I completely agree with every single point in this article and moreover are actively working, doing the actions suggested and to the extent I do the practices and habits suggested … they work.
My age is 66 and I was told throughout the 60s and 70s, “oh, the testing and SATs say you are in the top 1% to 2% of intelligence (I’m not exotically smart, AND, trust me, there is a pretty long list of characteristics I would wish for my grandchildren over IQ — just trust me on it) … and you are underperforming because you are not applying yourself.” I was told that I was undisciplined and immature (which I think is true).
I got my degree in business and had a successful career. When ADD diagnosis began appearing in 1980s (that’s when I noticed them) … I thought, “oh, I have these symptoms”. So, I asked family and friends, “is this how you experience me?”. Resounding, “dah, YES”.
A few years ago I brought this up to my GP MD at annual physical and he said, “you’ve made it this far, I don’t see any need to medicate something you’ve learned to cope with” and I accepted that diagnosis and opinion.
That said, like college kids using ADD meds as speed to study for exams, if I came across 1/2 dozen low dosage ADD meds (I don’t know how that would happen) … against what I am sure would be the consensus of medical, neurological and biologists … I am going to self experiment (following prescription no abuse) to see for 2–3 days what chemical solution feels like.
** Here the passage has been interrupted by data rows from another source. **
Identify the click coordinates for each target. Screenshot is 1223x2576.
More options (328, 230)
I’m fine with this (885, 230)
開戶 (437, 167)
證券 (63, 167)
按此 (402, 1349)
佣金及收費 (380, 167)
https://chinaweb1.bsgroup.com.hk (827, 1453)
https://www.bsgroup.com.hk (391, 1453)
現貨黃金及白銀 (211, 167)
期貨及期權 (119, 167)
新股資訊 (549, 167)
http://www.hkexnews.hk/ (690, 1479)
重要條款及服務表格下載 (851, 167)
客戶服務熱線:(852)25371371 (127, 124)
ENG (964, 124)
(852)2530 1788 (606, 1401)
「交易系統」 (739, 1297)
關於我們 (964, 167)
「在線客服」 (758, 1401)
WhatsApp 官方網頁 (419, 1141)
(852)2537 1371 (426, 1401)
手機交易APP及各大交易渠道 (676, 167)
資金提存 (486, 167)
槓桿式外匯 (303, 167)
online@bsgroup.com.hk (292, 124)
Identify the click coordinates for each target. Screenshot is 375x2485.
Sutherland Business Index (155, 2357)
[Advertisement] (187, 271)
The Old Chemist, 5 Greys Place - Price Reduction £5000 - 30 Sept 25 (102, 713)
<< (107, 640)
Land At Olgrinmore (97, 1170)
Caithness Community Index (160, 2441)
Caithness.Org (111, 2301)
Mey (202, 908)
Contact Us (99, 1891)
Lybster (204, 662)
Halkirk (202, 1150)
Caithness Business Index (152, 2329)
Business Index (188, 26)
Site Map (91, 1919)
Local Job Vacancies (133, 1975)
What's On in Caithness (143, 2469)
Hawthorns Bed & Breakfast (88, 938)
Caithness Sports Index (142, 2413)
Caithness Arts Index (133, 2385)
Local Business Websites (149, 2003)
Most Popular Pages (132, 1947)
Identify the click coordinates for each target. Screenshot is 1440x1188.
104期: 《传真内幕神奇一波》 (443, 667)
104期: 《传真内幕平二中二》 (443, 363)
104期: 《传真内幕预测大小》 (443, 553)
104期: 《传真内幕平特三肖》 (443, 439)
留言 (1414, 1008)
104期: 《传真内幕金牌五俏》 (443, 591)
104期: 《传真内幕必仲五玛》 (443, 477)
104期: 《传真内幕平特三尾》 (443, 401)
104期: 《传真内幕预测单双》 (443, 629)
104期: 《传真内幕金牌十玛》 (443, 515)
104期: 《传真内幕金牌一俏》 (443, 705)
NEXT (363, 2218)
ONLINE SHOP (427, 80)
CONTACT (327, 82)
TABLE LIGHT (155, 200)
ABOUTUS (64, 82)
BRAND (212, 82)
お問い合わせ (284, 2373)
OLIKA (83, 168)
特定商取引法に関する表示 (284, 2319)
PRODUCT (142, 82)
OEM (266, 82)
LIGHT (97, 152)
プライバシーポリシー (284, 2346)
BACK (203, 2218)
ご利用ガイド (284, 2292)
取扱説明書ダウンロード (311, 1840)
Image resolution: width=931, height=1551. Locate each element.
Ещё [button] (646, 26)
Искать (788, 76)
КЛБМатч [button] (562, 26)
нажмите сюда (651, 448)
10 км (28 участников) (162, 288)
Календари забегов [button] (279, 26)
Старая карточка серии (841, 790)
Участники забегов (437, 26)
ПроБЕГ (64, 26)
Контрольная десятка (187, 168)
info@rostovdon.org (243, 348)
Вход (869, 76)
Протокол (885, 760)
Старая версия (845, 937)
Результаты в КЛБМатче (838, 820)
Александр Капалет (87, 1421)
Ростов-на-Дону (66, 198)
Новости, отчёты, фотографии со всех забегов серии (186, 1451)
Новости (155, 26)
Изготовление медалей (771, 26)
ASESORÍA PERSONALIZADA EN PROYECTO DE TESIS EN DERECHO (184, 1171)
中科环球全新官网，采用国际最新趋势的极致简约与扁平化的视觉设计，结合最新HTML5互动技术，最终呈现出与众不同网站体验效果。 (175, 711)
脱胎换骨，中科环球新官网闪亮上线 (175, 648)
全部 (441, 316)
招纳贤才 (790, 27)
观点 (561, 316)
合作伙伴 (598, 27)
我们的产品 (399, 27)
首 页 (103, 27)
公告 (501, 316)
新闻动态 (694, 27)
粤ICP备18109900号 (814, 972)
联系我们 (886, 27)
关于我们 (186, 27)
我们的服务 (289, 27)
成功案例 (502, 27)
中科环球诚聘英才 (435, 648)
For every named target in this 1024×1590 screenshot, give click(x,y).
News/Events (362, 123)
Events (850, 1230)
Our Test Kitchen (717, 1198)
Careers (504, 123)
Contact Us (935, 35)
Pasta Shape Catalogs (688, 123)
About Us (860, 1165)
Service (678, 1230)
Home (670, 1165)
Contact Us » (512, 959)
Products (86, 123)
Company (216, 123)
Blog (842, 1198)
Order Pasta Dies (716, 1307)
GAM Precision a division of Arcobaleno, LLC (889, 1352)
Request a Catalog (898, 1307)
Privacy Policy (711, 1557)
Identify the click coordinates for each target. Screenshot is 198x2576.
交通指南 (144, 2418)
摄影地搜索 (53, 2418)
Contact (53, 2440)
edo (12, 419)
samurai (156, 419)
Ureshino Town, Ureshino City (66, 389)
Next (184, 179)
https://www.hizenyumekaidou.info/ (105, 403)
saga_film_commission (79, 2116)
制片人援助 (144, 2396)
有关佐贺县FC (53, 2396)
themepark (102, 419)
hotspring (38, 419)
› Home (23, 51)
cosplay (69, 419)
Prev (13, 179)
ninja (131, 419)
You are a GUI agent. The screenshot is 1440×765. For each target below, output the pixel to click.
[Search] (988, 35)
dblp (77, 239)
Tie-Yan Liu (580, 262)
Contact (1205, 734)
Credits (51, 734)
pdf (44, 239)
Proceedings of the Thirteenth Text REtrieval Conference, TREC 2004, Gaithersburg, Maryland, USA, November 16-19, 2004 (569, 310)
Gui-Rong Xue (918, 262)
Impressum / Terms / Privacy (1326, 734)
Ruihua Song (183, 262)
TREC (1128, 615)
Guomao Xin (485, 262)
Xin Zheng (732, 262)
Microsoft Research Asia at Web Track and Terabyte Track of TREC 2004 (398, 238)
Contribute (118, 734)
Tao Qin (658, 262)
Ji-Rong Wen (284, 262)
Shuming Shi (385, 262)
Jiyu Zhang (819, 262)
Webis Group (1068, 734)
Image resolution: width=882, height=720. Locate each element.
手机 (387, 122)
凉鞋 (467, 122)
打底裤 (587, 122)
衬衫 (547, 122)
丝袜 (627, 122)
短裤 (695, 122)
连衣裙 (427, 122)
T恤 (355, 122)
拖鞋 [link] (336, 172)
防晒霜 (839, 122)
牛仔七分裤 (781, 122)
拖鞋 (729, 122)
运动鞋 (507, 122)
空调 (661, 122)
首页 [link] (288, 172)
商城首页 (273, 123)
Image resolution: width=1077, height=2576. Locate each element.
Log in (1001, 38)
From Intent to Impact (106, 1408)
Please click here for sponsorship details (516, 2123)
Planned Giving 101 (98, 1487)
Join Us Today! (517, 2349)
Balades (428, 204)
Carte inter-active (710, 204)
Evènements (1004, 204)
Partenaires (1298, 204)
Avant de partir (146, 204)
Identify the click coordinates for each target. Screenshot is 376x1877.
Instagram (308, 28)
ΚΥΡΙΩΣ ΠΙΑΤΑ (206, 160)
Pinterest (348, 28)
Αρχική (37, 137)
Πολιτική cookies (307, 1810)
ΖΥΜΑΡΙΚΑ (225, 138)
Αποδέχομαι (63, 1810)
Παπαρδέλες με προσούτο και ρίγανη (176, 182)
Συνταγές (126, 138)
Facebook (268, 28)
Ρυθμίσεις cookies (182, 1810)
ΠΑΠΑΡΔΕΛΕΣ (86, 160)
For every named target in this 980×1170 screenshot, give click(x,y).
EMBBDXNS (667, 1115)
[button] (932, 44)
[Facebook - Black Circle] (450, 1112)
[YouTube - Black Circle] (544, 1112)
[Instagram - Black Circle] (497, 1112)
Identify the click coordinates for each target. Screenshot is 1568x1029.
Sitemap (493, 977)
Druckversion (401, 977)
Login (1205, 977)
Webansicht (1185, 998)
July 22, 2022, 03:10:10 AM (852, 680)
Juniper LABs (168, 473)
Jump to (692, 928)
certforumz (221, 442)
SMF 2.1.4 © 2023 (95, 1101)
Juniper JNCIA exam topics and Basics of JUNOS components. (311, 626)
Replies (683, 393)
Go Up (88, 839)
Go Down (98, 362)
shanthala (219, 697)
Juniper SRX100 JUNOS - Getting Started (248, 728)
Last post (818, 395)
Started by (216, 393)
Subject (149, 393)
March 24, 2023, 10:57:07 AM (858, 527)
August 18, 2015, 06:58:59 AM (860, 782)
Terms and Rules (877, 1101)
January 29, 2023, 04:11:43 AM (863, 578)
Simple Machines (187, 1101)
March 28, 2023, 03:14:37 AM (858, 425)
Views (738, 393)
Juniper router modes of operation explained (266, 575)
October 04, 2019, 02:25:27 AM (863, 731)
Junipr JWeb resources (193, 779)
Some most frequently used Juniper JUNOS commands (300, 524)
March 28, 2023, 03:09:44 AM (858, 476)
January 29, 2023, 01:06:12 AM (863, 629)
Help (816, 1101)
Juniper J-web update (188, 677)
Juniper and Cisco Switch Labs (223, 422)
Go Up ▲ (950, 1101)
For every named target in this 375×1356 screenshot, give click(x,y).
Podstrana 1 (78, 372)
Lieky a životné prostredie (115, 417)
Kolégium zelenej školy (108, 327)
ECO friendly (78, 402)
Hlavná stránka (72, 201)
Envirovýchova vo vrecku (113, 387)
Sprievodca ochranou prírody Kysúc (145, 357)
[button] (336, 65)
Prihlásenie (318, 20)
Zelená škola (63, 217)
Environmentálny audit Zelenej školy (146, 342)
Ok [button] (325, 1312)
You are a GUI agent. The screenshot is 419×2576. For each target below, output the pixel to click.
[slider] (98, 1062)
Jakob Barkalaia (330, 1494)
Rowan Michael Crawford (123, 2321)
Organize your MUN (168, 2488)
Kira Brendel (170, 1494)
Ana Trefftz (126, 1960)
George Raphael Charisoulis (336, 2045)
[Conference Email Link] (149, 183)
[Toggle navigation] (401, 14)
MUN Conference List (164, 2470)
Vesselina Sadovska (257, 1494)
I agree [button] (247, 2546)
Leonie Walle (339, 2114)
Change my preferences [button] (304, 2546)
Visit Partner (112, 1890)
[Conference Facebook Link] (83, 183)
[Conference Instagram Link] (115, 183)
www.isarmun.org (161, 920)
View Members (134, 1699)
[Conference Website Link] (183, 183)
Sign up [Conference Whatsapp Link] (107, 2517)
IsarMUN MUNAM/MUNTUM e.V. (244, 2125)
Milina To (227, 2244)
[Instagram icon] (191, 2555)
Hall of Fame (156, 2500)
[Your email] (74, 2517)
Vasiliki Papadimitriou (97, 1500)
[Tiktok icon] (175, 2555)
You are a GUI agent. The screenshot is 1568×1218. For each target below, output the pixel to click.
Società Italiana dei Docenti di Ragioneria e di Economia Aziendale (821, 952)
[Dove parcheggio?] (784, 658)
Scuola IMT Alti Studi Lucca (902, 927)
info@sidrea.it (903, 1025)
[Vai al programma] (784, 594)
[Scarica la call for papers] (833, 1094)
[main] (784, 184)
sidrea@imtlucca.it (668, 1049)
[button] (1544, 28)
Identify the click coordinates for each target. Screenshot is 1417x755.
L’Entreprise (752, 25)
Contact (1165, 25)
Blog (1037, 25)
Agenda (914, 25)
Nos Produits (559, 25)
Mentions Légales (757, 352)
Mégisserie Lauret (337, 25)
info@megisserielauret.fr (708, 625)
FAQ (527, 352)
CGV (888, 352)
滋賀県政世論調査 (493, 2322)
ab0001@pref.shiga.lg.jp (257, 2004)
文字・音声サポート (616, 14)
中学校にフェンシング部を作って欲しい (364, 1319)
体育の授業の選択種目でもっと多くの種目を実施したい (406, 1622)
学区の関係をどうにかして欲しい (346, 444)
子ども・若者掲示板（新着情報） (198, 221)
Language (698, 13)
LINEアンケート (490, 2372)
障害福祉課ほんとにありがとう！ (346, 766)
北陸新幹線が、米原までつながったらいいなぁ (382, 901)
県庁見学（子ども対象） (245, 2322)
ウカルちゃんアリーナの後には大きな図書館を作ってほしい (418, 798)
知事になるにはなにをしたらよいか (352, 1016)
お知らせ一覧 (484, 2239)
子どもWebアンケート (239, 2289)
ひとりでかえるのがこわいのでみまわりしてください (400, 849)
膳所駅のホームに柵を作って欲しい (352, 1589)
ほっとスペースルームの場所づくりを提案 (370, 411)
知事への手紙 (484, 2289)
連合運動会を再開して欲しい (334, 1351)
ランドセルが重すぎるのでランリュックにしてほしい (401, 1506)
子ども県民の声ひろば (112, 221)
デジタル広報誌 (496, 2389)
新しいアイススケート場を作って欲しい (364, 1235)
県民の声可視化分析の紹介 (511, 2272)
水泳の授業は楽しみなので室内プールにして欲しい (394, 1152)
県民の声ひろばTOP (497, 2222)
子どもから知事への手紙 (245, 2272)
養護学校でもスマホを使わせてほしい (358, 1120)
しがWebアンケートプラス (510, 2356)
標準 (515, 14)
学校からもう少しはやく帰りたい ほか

I wrote this response to see my own self examination words — I guess I have a “libertarian” streak that questions how tightly our culture is “conformist” even down to an old man (totally beneficiary of white male privilege).
Let me change my words. I more than question how much culture does conformist boundary definition. My guess is that the human population of this planet is subliminally conformed to culture beyond our wildest imagination. My guess is even our sociopaths are more conformist than would be assumptive — after all they even learn to manipulate, operate.
In conclusion I have a technique to add to the list in this article. Try gardening. Do all the suggestions above repetitively to the soil, water and plants in a caring way day after day. Talk to the soil, water and plants and love them. As someone who I think is moderately ADD if one is capable of gardening my antidotal evidence is that can be helpful. My gardens so far have suffered neglect abuse but I am determined to progress — it’s good for me and the plants and creatures. Better for me than the earth, but the earth is more loving than I am capable of.